The first order of business is picking the microcontroller to use. The board needs to be able to act as both a USB host and a USB device. There are a few different options, but I ended up going with a Teensy 4.1 due to its size, power, and available libraries. The complete build list and requirements are as follows:

Hardware

• Teensy 4.1 - https://www.amazon.com/dp/B088JY7P2H

• 128 GB micro SD card - https://www.amazon.com/dp/B08TJRVWV1

• USB A to Micro USB cable - https://www.amazon.com/dp/B0719H12WD

• Female USB A cable - https://www.amazon.com/dp/B06Y5KZC9W

Software

• Arduino IDE - https://www.arduino.cc/en/software/

• Teensyduino - https://www.pjrc.com/teensy/td_download.html

• Teensy keylogger ino file - https://github.com/shellntel/teensy_keylogger

You can view detailed information on Teensy 4.1 here, but here is the pinout for reference:

The first step will be soldering pins to the board for the female USB host cable and inserting the SD card.

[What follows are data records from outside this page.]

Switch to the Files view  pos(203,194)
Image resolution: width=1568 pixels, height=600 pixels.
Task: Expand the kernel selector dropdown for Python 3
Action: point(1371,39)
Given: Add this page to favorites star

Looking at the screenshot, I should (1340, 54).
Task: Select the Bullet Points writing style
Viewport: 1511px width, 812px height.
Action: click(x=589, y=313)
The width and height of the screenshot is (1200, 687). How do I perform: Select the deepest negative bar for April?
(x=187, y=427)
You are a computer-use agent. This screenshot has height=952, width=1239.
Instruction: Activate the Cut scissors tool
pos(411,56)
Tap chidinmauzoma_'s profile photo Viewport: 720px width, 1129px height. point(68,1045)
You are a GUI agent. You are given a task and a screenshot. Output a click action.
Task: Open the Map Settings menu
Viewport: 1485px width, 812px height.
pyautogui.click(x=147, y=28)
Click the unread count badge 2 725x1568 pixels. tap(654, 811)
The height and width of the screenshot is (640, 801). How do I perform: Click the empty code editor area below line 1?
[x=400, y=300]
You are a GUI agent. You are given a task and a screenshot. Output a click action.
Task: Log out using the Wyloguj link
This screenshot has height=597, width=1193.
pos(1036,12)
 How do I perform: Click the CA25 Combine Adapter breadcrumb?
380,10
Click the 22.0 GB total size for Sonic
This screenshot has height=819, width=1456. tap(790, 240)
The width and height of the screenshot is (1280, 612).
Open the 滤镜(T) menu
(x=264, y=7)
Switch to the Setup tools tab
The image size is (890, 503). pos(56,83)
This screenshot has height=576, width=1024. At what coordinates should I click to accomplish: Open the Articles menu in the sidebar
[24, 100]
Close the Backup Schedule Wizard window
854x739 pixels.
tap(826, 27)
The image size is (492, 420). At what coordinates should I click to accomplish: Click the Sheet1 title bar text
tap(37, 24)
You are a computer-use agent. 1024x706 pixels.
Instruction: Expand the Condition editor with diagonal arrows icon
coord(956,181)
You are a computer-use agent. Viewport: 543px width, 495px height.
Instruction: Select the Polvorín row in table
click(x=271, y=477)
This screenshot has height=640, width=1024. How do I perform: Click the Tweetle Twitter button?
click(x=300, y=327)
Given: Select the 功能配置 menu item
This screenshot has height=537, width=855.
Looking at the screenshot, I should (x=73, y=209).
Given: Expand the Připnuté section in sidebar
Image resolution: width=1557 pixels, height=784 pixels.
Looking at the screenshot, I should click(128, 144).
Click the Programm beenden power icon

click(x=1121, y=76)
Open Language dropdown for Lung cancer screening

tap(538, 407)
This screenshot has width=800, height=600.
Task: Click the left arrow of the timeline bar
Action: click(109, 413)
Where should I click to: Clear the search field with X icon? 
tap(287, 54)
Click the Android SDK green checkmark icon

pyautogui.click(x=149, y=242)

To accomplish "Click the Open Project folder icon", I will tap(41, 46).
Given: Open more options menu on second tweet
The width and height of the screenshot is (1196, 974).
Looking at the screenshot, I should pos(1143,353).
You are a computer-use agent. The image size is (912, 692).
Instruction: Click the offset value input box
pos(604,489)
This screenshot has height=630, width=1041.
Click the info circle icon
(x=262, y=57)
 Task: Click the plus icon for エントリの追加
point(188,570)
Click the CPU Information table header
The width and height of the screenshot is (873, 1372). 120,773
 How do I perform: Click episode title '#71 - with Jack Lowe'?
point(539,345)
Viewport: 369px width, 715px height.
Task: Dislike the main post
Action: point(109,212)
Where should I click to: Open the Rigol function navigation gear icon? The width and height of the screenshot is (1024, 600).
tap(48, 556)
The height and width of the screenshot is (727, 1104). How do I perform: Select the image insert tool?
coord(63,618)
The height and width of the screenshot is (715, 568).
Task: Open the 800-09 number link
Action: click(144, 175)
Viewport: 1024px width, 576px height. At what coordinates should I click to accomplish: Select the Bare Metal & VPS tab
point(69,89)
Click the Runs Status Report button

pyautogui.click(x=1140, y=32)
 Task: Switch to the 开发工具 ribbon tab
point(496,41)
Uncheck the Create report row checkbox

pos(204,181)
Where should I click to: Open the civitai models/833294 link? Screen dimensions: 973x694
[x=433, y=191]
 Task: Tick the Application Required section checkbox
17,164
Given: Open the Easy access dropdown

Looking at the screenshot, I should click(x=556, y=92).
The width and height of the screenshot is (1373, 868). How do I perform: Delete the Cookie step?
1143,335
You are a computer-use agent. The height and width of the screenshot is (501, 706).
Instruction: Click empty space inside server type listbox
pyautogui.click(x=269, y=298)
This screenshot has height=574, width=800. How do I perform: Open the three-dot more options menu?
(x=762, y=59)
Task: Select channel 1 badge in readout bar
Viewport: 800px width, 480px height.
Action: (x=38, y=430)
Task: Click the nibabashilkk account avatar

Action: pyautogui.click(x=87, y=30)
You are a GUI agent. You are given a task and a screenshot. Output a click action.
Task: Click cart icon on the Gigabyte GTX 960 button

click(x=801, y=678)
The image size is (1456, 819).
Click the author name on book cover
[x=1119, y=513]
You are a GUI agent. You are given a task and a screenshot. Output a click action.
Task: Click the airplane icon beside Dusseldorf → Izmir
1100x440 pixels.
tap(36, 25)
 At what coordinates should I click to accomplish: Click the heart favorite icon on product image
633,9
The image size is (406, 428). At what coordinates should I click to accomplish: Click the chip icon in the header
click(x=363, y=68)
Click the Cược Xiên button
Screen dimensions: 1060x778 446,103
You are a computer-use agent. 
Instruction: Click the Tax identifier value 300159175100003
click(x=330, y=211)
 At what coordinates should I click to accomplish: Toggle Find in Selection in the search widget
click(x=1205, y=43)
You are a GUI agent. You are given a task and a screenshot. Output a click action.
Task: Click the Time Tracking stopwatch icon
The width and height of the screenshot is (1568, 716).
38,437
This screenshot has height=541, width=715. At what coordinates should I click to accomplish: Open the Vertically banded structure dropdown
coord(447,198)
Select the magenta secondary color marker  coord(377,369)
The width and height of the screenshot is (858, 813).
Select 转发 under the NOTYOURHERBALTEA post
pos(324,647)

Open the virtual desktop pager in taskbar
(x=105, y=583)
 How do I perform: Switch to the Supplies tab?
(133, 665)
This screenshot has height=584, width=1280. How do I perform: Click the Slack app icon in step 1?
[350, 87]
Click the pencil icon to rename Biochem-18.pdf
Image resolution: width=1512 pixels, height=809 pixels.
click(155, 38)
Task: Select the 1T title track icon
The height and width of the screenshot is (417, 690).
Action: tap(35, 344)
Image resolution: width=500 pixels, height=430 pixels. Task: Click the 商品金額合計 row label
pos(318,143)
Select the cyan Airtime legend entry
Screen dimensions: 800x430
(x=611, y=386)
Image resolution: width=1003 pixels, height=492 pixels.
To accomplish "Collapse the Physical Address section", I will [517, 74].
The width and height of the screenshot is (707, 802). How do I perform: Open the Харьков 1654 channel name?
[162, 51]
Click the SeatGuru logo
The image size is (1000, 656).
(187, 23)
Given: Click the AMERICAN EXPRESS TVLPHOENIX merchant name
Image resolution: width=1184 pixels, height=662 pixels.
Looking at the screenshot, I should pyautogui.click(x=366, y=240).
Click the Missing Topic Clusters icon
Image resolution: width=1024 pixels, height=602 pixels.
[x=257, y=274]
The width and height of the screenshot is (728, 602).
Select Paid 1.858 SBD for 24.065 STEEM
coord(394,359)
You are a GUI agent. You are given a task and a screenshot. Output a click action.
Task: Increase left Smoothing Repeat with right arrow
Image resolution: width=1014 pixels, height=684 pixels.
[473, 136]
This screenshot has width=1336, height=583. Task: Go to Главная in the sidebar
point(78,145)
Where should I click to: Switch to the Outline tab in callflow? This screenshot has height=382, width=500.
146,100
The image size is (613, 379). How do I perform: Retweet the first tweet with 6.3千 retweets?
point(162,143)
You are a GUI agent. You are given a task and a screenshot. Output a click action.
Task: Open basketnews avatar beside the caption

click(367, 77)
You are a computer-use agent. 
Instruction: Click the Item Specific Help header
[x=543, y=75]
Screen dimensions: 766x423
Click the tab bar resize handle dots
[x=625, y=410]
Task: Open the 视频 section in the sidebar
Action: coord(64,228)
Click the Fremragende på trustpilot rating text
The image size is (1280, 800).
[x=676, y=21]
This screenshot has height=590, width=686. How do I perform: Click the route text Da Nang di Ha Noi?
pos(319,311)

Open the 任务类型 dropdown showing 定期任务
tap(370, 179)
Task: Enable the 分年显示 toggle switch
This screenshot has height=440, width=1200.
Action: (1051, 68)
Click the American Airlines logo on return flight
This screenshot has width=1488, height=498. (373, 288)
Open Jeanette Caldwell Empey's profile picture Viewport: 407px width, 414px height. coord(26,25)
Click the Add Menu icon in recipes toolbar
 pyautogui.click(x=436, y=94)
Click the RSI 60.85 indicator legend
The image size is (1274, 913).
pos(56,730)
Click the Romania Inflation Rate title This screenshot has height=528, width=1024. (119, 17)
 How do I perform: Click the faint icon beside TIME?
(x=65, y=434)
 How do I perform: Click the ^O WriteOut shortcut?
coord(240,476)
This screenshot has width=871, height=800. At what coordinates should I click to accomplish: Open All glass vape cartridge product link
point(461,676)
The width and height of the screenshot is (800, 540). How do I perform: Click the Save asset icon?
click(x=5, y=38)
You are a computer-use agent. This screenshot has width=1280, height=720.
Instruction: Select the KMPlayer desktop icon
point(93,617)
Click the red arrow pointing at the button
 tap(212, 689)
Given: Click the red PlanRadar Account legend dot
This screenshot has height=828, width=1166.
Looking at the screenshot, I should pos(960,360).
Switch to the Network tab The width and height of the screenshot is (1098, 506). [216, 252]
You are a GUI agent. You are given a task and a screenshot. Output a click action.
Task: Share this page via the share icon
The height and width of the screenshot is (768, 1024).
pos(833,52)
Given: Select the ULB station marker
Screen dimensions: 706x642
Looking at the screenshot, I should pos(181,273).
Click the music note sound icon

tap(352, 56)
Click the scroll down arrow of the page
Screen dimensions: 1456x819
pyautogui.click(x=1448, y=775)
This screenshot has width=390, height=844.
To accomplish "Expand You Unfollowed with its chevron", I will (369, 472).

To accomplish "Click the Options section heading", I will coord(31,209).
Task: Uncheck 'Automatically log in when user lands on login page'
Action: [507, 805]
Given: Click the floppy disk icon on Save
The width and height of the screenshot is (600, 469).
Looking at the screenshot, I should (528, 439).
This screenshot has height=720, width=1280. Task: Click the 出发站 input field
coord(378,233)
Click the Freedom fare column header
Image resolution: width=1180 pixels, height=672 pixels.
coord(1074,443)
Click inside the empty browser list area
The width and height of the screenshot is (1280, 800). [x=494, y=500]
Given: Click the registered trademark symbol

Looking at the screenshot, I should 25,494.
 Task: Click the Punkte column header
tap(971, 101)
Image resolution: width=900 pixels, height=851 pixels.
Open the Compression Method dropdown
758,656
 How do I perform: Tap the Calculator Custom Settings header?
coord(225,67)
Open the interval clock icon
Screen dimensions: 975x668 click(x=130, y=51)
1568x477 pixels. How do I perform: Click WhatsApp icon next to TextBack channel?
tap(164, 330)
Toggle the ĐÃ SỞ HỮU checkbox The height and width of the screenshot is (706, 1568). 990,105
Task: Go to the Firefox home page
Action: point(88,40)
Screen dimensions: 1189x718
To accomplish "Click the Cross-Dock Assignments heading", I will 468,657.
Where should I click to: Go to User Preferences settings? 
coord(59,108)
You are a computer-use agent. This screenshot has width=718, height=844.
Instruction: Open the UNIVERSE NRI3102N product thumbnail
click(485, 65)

Next, we’ll open up teensy_logger.ino in Arduino IDE and connect the micro USB to the Teensy board and the other end to the computer.

Under Boards Manager, ensure that Teensy is installed.

Next, under Library Manager, install “Keyboard”. This will allow the Teensy board to send keystrokes to the computer.

Next, navigate to Sketch → Include Library and select USBHost_t36, SD, and SPI.

Now, moving on to the teensy_logger.ino file. I created this based on the KeyboardForward.ino example file in the USBHost_t36 library. I added logic to save keystrokes to the SD card before forwarding them, and removed a lot of unnecessary/unused code. I also added a <BACKSPACE> entry when the backspace key is pressed for better logging.

If you want to add additional functionality or test keystroke capture, ensure that you uncomment the #define DEBUG line as well as select “Serial + Keyboard + Mouse + Joystick“ under Tools → USB Type. This will ensure that the keyboard forwarding functionality is working while still enabling Serial communication to see debugging output. After connecting a keyboard to the female USB host cable, you can connect to the Serial Monitor and view the output.

Once you are finished with any modifications or testing, set the USB Type to “Keyboard” and upload the code to the board.

Now, to test everything, connect your keyboard to the female USB connector, and connect the Teensy's USB cable to your PC. The computer should recognize it as a keyboard. After entering some keystrokes, pull the SD card from the Teensy and read the contents. There should be a keystrokes.log file containing the captured keystrokes!

Now let’s talk about the enclosure. One option is you could create a sleek, inconspicuous case with a 3D printer. However, I don’t own or have access to one. So instead, I decided to peruse the aisles of my local hardware store looking for the next best option.

What I settled on was some 1/2” conduit and two 1/2” adapters.

The conduit fits the Teensy perfectly, is discreet enough, and at about $6, I consider it pretty not bad!

Finished product:

Thanks for reading, and remember, if you didn’t build it yourself, it’s not really yours!